The Business Times understands that the four jack-ups went on contract through an intermediary with a Mexican state-owned oil company. The intermediary was said to have suspended payments to Swissco after the end-client stopped footing the bill.
Trouble has been brewing for Swissco's jack-up business for over a year now since the 2014 oil price collapse. Back in May 2015, a Malaysian business newspaper identified Swissco and its jack-up joint venture partner Ezion Holdings as being at risk as state-owned Mexican oil company Pemex cancelled orders.
Pareto Securities Pte Ltd chief executive David Palmer told The Business Times: "Pemex has terminated several rig contracts and suspended a number of leases with shallow-water jack-ups affected the most."
He would not be drawn to discuss Swissco's cash flow problems but added that while Pemex may look at "renegotiating contracts where it has the right to do so … the prospects for new work are dim to non-existent".
One equity analyst who does not wish to be named flagged "fresh debt of US$40 million" from a new liftboat which Swissco recently took delivery of. This new liftboat has not secured any work and added to the cash burn that comes with the low utilisation of Swissco's fleet of offshore support vessels, the analyst said.

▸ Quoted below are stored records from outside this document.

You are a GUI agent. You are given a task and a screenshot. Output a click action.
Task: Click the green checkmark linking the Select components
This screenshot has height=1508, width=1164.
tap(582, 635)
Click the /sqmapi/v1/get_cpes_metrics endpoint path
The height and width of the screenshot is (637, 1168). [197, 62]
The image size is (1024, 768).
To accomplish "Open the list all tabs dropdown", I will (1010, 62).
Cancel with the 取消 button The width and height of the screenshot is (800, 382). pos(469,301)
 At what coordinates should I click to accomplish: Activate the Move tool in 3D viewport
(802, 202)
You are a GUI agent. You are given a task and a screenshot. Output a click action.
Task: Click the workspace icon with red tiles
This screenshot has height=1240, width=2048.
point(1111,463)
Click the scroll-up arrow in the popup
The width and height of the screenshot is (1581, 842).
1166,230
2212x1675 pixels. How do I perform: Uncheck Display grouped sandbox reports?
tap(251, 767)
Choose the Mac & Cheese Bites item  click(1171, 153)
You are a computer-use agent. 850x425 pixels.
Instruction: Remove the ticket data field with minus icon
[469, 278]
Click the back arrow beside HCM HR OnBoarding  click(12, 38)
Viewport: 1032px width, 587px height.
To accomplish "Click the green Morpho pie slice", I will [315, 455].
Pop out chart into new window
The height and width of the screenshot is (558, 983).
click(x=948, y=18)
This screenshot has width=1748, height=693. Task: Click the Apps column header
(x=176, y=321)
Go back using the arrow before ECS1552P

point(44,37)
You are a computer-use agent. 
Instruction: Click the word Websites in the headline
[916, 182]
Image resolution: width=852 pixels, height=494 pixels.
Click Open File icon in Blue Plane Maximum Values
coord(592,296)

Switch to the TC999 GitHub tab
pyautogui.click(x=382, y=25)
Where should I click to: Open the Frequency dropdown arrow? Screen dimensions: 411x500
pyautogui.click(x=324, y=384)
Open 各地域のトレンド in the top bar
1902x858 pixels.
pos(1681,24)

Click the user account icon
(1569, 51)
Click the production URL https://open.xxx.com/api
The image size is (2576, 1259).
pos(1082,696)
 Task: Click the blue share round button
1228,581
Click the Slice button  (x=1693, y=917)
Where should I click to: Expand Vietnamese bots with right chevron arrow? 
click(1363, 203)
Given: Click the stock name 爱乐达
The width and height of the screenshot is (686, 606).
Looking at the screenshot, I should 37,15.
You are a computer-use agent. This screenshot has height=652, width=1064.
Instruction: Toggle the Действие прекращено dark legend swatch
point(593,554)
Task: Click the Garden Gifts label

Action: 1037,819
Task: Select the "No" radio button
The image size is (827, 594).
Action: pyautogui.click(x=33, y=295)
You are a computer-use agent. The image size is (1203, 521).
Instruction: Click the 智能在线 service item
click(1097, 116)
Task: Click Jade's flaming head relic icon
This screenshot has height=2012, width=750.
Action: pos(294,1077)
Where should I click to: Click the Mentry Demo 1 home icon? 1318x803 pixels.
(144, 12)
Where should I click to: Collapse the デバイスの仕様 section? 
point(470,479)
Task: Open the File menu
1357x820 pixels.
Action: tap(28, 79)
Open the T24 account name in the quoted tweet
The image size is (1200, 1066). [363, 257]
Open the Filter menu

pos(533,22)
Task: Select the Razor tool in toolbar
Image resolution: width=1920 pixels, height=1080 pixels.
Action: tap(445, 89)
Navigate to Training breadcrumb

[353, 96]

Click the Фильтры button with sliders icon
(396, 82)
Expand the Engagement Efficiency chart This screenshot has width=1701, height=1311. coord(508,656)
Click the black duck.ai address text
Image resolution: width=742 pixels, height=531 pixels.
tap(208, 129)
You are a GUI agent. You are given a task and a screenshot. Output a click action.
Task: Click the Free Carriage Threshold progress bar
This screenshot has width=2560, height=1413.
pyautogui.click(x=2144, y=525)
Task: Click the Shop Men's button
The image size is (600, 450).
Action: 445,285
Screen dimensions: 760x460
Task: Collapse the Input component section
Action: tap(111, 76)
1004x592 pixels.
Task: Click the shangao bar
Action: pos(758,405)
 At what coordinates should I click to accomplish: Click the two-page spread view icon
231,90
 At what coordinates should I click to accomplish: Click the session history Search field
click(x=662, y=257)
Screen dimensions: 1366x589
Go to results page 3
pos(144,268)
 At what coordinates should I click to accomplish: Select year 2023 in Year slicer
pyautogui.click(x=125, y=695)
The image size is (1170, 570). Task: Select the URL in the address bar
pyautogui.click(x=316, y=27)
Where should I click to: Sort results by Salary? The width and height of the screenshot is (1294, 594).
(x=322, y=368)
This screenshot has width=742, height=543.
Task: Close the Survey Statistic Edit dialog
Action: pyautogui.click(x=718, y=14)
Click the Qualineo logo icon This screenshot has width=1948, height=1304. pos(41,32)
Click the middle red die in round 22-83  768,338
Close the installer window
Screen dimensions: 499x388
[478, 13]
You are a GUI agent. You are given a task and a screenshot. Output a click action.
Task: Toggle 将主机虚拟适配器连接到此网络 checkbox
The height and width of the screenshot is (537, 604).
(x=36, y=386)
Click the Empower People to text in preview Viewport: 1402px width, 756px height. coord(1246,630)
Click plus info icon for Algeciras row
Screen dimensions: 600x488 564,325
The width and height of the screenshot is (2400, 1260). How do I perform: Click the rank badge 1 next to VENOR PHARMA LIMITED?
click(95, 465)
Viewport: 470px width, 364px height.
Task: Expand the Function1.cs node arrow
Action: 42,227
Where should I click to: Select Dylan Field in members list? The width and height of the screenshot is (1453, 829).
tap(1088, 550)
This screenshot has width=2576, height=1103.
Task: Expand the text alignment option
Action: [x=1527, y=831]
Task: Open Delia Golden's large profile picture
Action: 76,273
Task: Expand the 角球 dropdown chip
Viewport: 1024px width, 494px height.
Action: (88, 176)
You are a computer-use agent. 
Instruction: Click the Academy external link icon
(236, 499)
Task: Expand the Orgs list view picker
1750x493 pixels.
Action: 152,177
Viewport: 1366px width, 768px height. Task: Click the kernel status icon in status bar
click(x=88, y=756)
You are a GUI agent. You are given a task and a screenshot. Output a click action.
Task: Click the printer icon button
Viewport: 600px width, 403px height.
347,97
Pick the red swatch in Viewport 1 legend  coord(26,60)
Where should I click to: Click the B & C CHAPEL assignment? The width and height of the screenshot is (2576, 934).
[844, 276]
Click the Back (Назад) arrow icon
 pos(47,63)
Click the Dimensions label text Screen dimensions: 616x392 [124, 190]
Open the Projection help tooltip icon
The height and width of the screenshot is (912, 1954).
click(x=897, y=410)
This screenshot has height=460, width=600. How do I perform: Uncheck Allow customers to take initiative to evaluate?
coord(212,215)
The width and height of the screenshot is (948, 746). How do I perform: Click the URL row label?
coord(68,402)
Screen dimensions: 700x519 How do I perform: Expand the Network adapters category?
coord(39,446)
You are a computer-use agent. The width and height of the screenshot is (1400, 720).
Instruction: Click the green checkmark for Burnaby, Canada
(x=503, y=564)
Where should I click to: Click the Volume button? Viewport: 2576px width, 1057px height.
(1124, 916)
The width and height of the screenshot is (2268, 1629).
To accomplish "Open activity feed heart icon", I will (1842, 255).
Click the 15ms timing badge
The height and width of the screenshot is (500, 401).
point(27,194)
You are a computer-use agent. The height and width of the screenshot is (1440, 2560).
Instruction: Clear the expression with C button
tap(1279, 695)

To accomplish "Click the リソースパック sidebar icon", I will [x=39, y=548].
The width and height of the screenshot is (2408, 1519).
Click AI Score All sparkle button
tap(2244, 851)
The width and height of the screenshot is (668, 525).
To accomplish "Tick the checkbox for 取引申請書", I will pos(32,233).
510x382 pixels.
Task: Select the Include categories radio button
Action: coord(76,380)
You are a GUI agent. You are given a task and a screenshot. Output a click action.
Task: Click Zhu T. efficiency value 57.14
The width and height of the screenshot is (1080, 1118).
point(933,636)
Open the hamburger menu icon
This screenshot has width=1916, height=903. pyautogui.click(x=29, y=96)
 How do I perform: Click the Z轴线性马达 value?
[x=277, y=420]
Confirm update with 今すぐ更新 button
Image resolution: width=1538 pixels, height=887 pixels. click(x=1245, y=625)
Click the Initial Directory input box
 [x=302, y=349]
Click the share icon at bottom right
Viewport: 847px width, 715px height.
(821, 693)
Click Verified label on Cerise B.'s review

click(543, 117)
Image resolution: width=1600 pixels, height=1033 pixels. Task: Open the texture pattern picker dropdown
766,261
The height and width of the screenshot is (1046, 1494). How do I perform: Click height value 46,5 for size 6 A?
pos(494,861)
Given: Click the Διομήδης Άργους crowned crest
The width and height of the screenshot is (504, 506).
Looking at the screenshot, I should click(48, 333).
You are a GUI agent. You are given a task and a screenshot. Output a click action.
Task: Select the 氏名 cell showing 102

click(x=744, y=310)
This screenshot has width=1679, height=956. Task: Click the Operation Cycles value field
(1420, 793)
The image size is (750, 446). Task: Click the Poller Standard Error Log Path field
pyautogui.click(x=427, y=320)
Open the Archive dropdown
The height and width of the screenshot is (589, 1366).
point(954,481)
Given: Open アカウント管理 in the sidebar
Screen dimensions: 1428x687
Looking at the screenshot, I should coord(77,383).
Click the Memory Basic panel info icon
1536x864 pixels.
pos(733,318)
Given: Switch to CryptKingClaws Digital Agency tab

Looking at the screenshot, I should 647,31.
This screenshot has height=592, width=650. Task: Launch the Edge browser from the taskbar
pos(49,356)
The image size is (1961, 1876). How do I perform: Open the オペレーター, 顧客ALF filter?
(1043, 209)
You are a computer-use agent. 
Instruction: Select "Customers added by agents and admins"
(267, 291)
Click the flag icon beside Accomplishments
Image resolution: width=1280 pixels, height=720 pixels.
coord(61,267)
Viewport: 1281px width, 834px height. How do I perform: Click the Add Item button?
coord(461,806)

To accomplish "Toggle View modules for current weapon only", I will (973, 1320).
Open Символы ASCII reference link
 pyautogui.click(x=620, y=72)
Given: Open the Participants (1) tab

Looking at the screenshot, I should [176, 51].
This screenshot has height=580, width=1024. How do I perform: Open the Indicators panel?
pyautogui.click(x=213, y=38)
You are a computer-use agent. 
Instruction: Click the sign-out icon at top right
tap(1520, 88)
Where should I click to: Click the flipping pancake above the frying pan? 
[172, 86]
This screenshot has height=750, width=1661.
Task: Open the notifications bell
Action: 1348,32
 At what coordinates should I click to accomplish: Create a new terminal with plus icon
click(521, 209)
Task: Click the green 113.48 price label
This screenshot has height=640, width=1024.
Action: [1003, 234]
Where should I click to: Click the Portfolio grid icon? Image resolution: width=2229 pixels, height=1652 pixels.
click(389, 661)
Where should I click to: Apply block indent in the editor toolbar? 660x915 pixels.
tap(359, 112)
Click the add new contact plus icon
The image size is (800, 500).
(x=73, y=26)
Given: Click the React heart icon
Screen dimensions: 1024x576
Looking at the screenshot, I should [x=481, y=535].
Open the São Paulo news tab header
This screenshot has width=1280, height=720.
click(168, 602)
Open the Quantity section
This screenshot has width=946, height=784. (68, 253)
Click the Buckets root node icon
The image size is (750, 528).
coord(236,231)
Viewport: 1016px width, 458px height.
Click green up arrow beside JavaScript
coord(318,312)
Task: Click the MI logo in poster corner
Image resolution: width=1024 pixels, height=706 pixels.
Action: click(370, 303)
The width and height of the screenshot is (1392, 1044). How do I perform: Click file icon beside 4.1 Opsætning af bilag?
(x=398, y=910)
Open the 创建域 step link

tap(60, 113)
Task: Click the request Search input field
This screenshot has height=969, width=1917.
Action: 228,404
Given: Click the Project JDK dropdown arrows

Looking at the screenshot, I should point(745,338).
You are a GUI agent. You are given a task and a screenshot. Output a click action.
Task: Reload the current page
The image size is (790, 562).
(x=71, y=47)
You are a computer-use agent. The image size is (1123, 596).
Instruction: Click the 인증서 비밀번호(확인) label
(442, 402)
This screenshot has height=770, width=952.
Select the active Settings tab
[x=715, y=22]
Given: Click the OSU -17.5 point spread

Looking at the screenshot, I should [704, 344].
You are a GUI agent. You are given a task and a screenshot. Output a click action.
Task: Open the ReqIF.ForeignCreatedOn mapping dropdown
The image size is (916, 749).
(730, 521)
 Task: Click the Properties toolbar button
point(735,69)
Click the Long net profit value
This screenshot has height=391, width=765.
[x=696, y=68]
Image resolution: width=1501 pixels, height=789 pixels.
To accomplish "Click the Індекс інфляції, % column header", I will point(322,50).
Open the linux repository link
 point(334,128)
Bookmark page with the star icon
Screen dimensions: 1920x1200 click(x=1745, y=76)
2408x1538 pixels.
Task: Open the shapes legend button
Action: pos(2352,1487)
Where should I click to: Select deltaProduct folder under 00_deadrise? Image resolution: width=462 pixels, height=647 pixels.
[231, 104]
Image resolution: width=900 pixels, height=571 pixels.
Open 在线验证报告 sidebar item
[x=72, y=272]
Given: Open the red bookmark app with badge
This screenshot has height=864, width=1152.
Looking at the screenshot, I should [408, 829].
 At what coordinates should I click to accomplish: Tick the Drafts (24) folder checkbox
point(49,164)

Swissco acknowledged in an email to BT that one of its JVs has gone awry, but said this is in relation to arbitration proceedings pursued by its 50-per-cent-owned Star Excellence (HK) Ltd for an accommodation jack-up, not the JV with Ezion. The O&M player did not comment on the issues with the Mexican jack-up charters. Star Excellence is claiming US$26.1 million against charterers Tyloo for outstanding charter hire amounts, the company said in an Oct 12 SGX filing.
Swissco also said an informal steering committee that was formed for bondholders is "to work closely with the company and (adviser) Ernest & Young to develop a mutually agreeable restructuring plan with all stakeholders". "The company expects to be able to fund its current operations from its cash, revenue from existing businesses and possible asset disposals," it added.
Swissco's management acknowledged on Monday to noteholders that the firm would not be able to pay out a S$2.85 million coupon due soon this month.
Swissco had reportedly blamed the "Swiber effect" for the failed negotiations on the OSV deal. The two entities are intricately linked. Swiber, previously named Swissco Berjaya, has been a long-time associate of Swissco. The latter broke away as an independent entity after going for a public listing on the Singapore bourse in 2006. Even so, Swissco had pared its shareholding in Swiber through the past 10 years to just 1.36 per cent as at March 14, 2016.
Swissco's management had also undergone a major reshuffling. Mr Tan moved in to his current office after Alex Yeo stepped down as chief executive. Mr Tan and his family control the largest stake in Swissco.
Shares in Swissco last traded at S$0.052 on Monday the start of a trading halt. Trading is now suspended at the request of the company.